His father settled in Cuttack after Ameer Ali's grandfather (who worked in the service of Asaf-ud-Daulah - the Nawab of Awadh) died in 1820, there he married the daughter of Shamsuddin Khan, one of the nobles of Sambalpur. He would later move the family to Calcutta, and then to Chinsura where they settled more permanently. His family took advantage of the educational facilities provided by the British government but otherwise shunned by the Muslim community. He received his initial education at Hooghly Mohsin College and with the assistance of his British teachers and supported by several competitive scholarships, he achieved outstanding examination results, graduating from Calcutta University in 1867, and gaining an MA degree with Honours in history in 1868. The LLB degree followed quickly in 1869. He then began legal practice in Calcutta. By this time, he was already one of the few outstanding Muslim achievers of his generation.

Political career
After moving to London, where he stayed between 1869 and 1873, he joined the Inner Temple (professional associations for barristers and judges) and made contacts with some people of London. He absorbed the influence of contemporary liberalism. He had contacts with almost all the administrators concerned with India and with leading English liberals such as John Bright and the Fawcetts, Henry (1831–1898) and his wife, Millicent Fawcett (1847–1929.)

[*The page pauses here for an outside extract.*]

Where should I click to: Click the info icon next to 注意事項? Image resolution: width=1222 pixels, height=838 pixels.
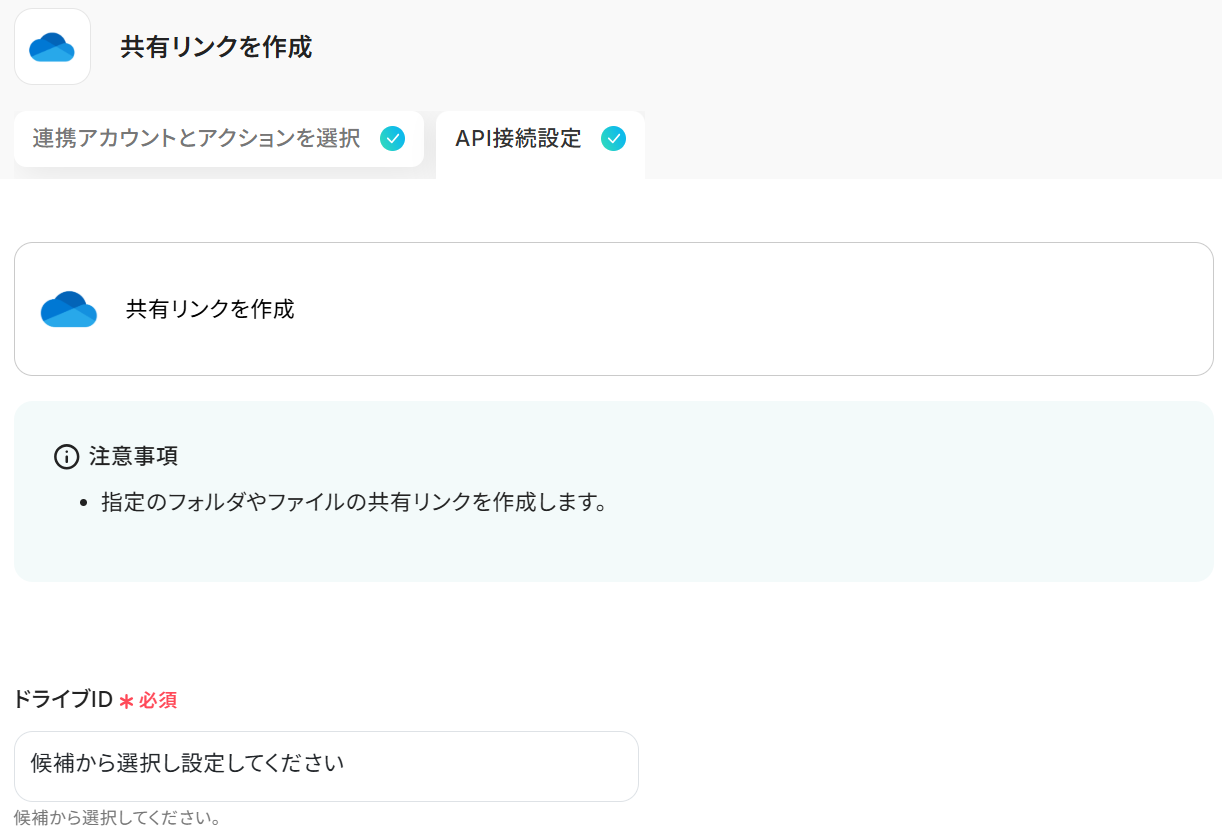(x=66, y=457)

Syed Ameer Ali resumed his legal practice at Calcutta High Court on his return to India in 1873. The year after, he was elected as a Fellow of Calcutta University as well as being appointed as a lecturer in Islamic Law at the Presidency College, Kolkata. In 1878, he was appointed as the member of the Bengal Legislative Council. He revisited England in 1880 for one year.

He became a professor of law in Calcutta University in 1881. In 1883, he was nominated to the membership of the Governor General Council. In 1890 he was made a judge in the Calcutta High Court. Earlier he had founded the political organisation, Central National Muhammedan Association, in Calcutta in 1877. This association later spread nationwide with 34 branches from Madras to Karachi. This made him the first Muslim leader to put into practice the need for such an organisation due to the belief that efforts directed through an organisation would be more effective than those originating from an individual leader. The Association played an important role in the modernisation of Muslims and in arousing their political consciousness. He was associated with it for over 25 years, and worked for the political advancement of the Muslims. Syed Amir Ali became the second Indian to hold the post of law member of the government of India, assuming the position after Satyendra P. Sinha resigned in November 1910.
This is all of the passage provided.